If you reduce your booth space by even 100 square feet, that is a few thousand dollars especially if you produce new graphics. Downsizing on your booth space also saves on other related costs such as carpet, shipping, material handling and cleaning.
2. Rent your exhibit.
A rental exhibit can be about a 1/3 of the cost of a new booth built for ownership of equal design and will require a smaller initial investment. When renting your exhibit, you do not need to repair the exhibit or pay for storage costs. It is also much easier to update the look of your booth by changing configurations and graphics for the shows. You also save on storage, insurance, refurbishing and disposal fees.
3. Plan in advance.
Many times you can receive early bird discounts from your exhibit house for renting booths several months prior to the show start. Make it a point to order show services in advance and make arrangements to ship your properties by discount deadline. Get planning early!

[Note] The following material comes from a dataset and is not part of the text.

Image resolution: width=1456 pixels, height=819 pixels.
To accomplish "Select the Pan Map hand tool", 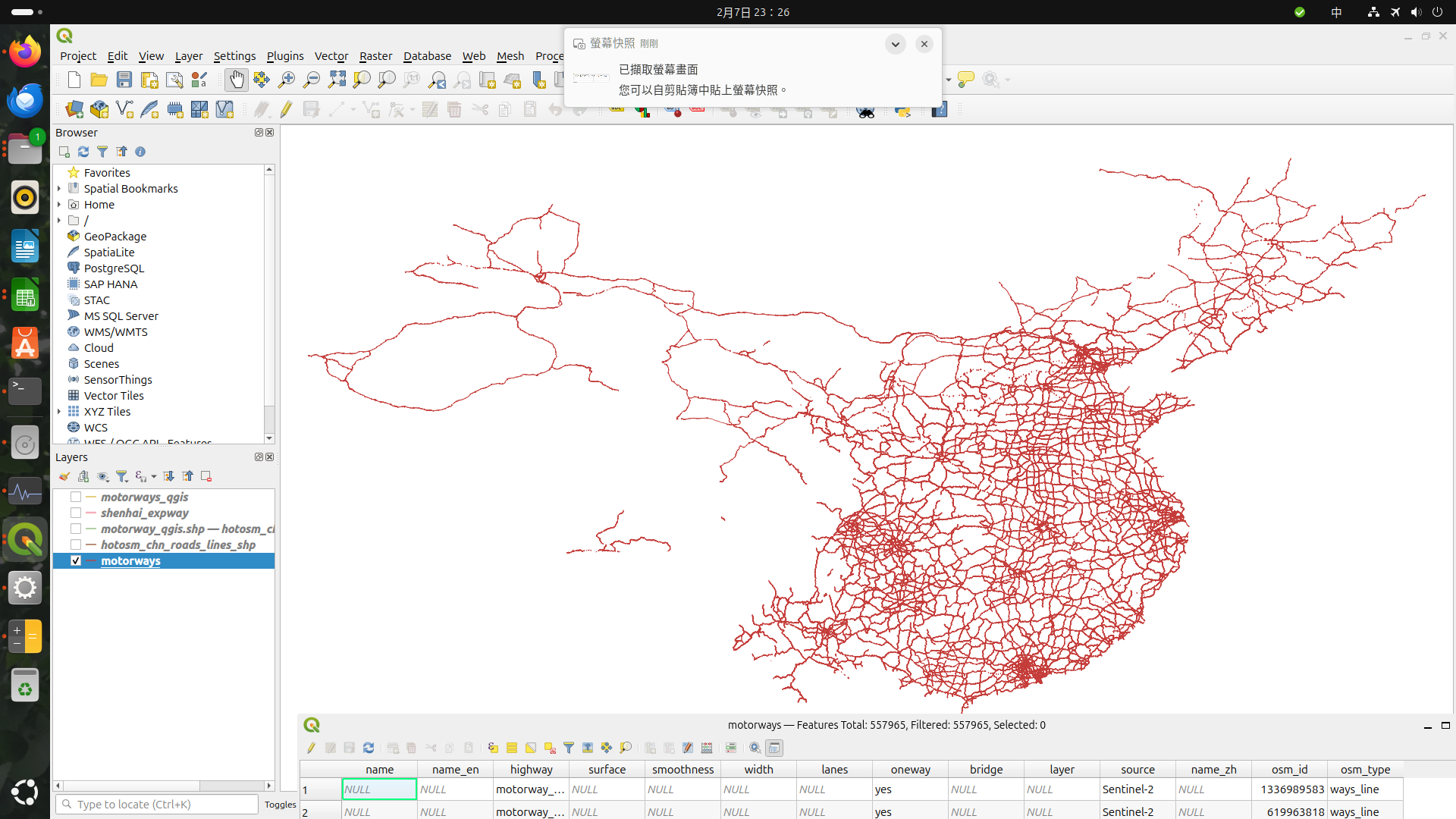I will coord(237,80).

4. Stay away from designing show specific graphics.
Spend the majority of your graphic budget for your booth design using graphics that are general to your company identity. Steer away from show or industry specific graphics especially on larger areas. When printing larger company graphics, planning them to be more general or generic for back walls and eye catching areas. By adding smaller banner stands, pop up graphic walls or using graphics which have Velcro backing make it easy to interchange them from show to show.
5. Use in house talent for graphic design and wording.
Often times it is more cost effective to design graphics and generate any copywriting using talent within your company. You can then use the exhibit house or printer as a resource to ensure that your technical files for printing are up to par.
6. Consider using stock photography.
If you don’t already have existing photography for graphics in your booth, you can use stock image companies which many you can find online for affordable images. You can purchase photography for less than hiring a professional photographer.
7. Source material options for graphics. Oftentimes you can source printers and material options which can cause you savings in the long run. A fabric graphic folds compactly and is much less in shipping than a hard panel wall graphic because of the dimensions and weight.
8. Save on storage fees. Negotiate storage with your exhibit house when signing your exhibit booth contract. Also, take inventory and purge old graphics, literature, and items that you plan on not using in the future.
9. Consolidate your properties to save on shipping.
Try to consolidate your small boxes, giveaways and miscellaneous items on several pallets. Not only will this decrease the chances of losing the properties, it will save you money when getting a quote from your carrier. Hint: you can ship padding and carpet rolls on top of the crate.
10. The earlier you ship, the more money you save.
The most cost effective way to ship booth properties is try to meet the advance warehouse discounted deadline. If you are unable to ship to advance warehouse for time reasons by the discount deadline, still ship to advance warehouse without meeting the discounted deadline. The last (and less desired) would be to ship direct to show site which will incur larger fees on material handling show services.
11. Ship during the weekday hours.
If possible, avoid weekend/evening pick-ups or additional services. Any additional services, such as after hours or weekend pick up, lift gate, expedited services will increase the transportation cost.
12. Use the same labor crew for every show.
If you hire an exhibitor-appointed contractor for I&D, try to use the same laborers and lead for each installation. Their experience with your exhibit will cut your I&D time considerably.